James L. Cutler, Master’s Class of 1974

What did I learn from Louis Kahn and how have I employed that received knowledge in my own practice? I have come to realize that the lessons I learned from Lou are a natural and pervasive part of not only my practice, but also in many ways of my life. The lessons, for me, have transcended architecture and have found applicability in my understanding of our place in this world. That said, let’s look at what I feel I learned and how I learned it – a little story telling.

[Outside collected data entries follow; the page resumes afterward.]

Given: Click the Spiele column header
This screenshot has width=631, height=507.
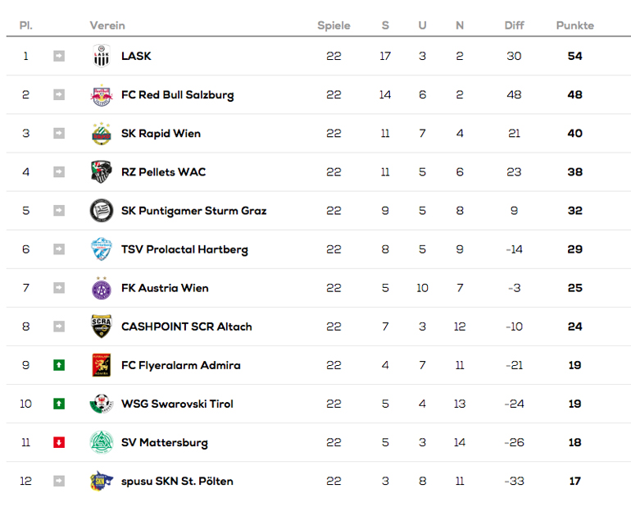Looking at the screenshot, I should tap(334, 25).
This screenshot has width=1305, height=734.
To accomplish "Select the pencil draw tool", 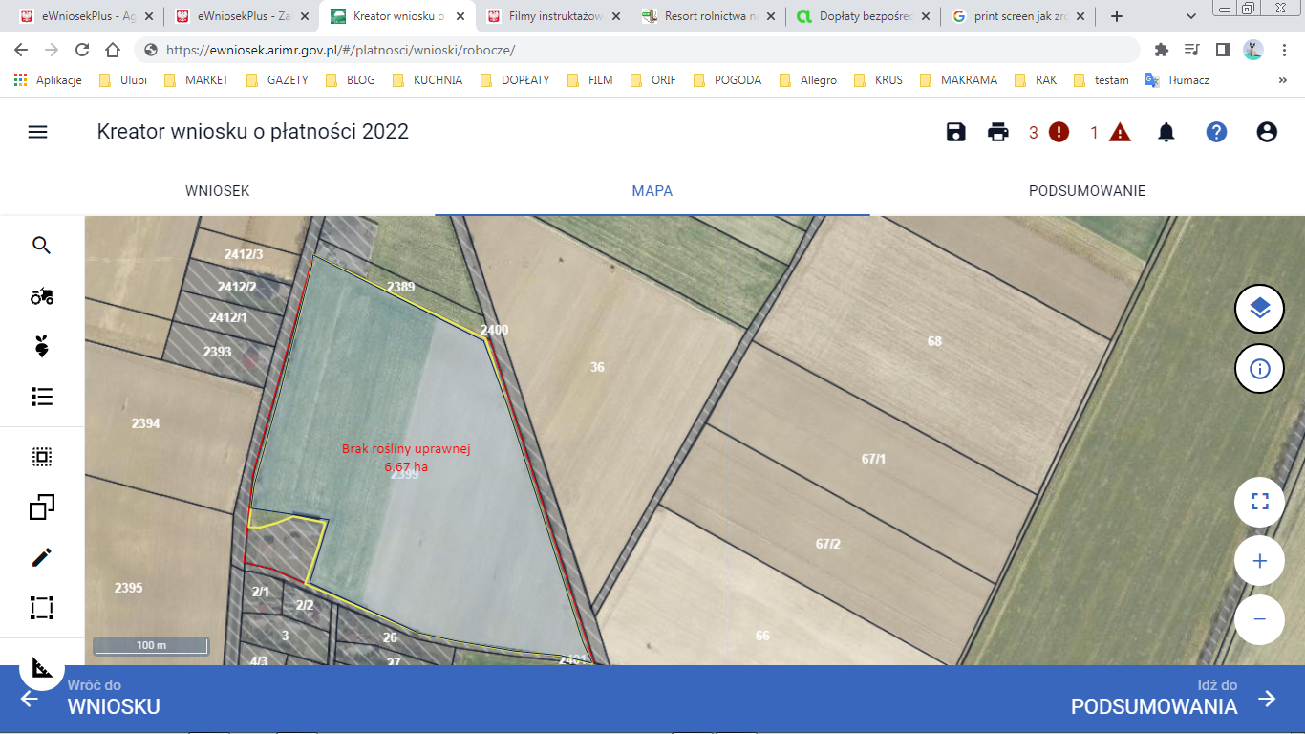I will tap(41, 557).
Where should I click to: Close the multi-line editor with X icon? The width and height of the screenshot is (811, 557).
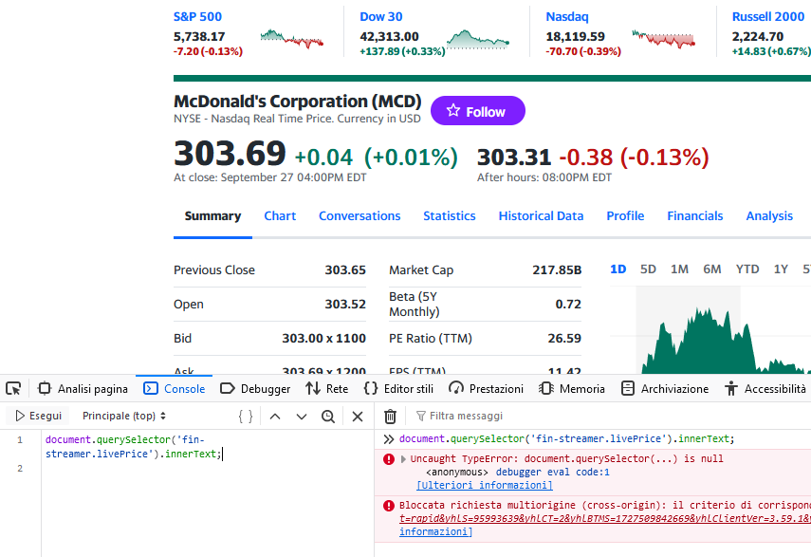pyautogui.click(x=358, y=416)
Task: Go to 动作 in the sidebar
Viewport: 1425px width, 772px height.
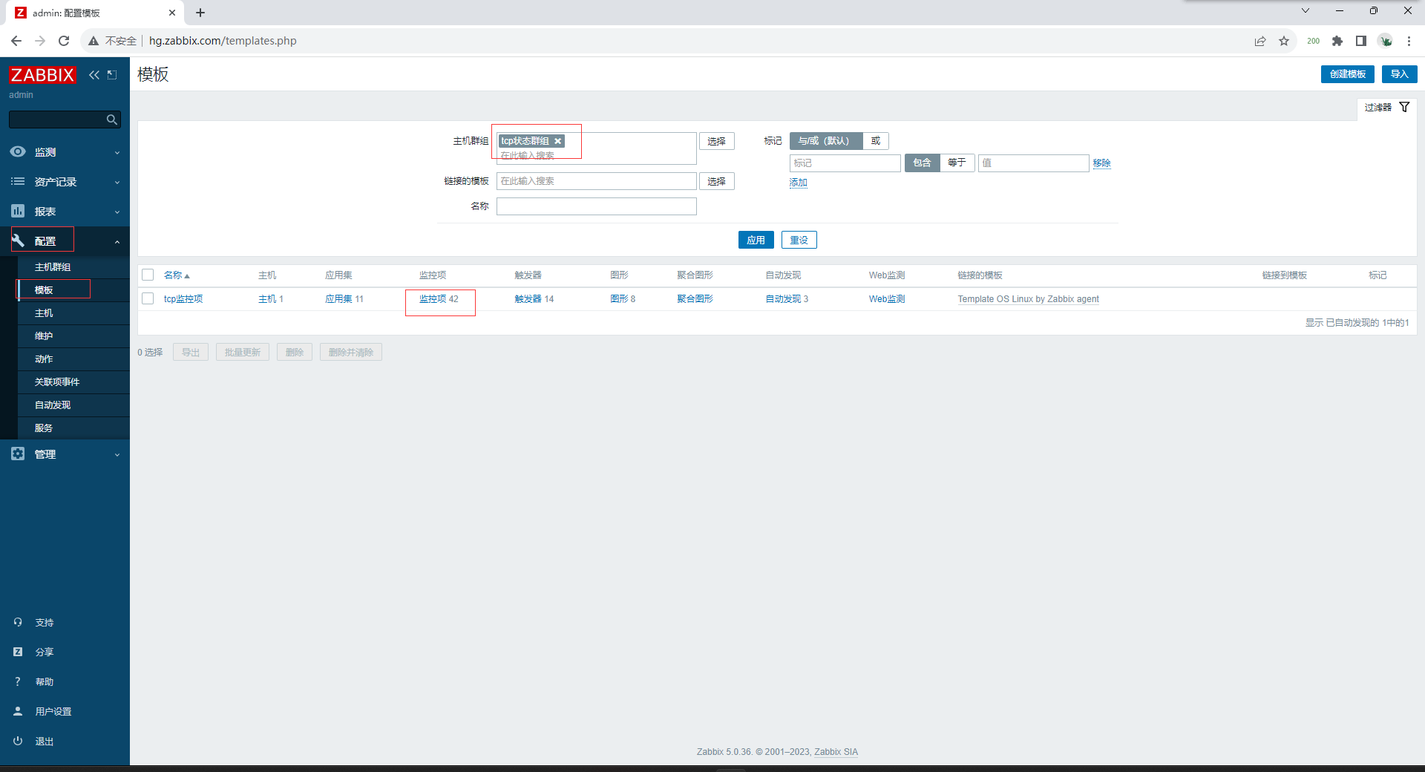Action: pyautogui.click(x=44, y=359)
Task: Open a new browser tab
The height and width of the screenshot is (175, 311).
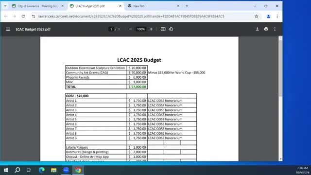Action: click(187, 6)
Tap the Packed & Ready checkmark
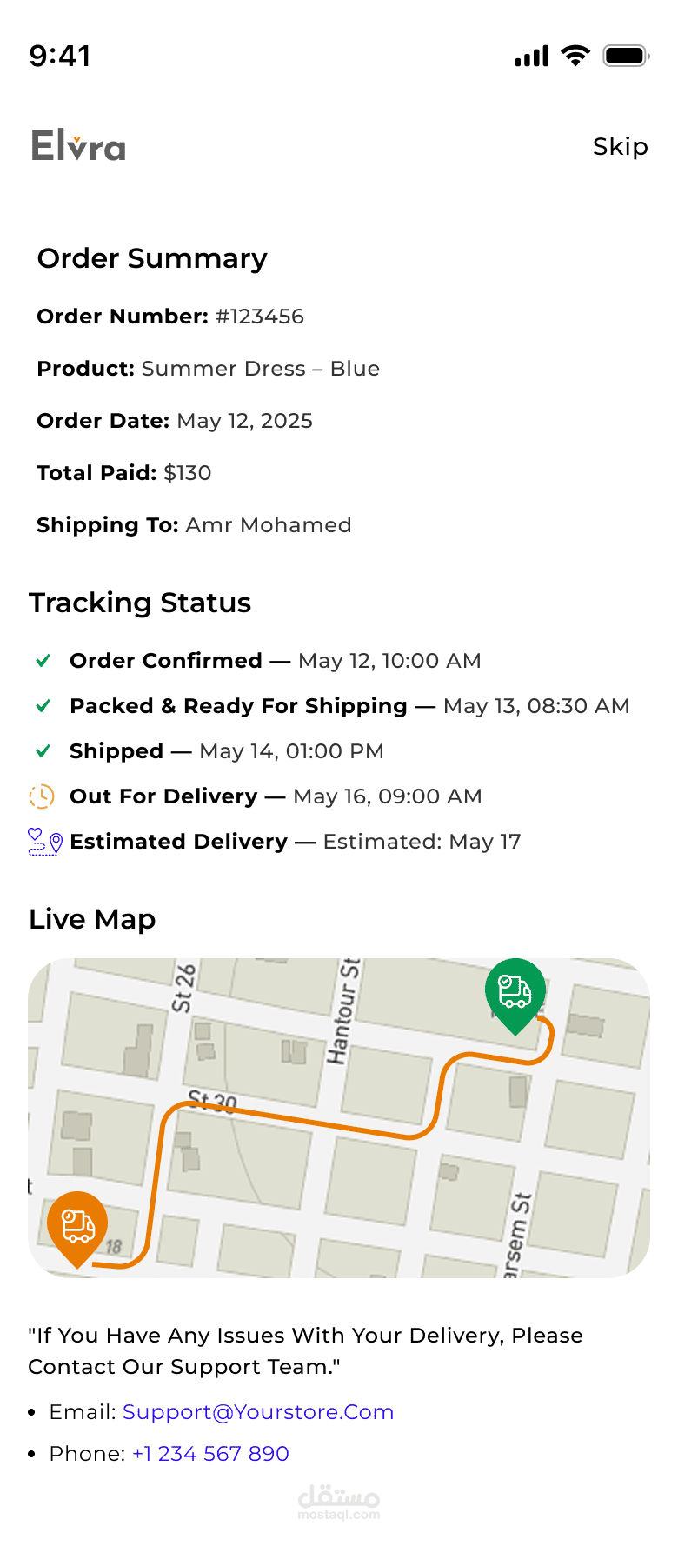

Lesson 1: materials – pre-Master’s Studio At the time that I attended the Graduate School of Fine Arts at the University of Pennsylvania, it was very much a “school of architecture” in the Socratic sense. There was a way of thinking about what we were doing that was quite consistent and pervasive from class to class and from teacher to teacher. That way of thinking emanated from a room, in a building, across the plaza from the “normal” graduate school. The room was the Master’s Studio and the Master was Louis Kahn. Filtering down to us from on high came many bits and pieces of Lou’s thinking. At that time, the one bit of his world view that struck me as absolute truth was Lou’s famous quote: “I asked the brick what it wanted to be . . . and it wanted an arch.” To ascribe anthropomorphic qualities to an inanimate object like a brick seemed such a clear way to describe both the examination of the physical characteristics of the materials that we employ to construct buildings, and how they are best used to visually reveal their true nature. I instantly adopted this thinking as a core value in all design from that time until the present.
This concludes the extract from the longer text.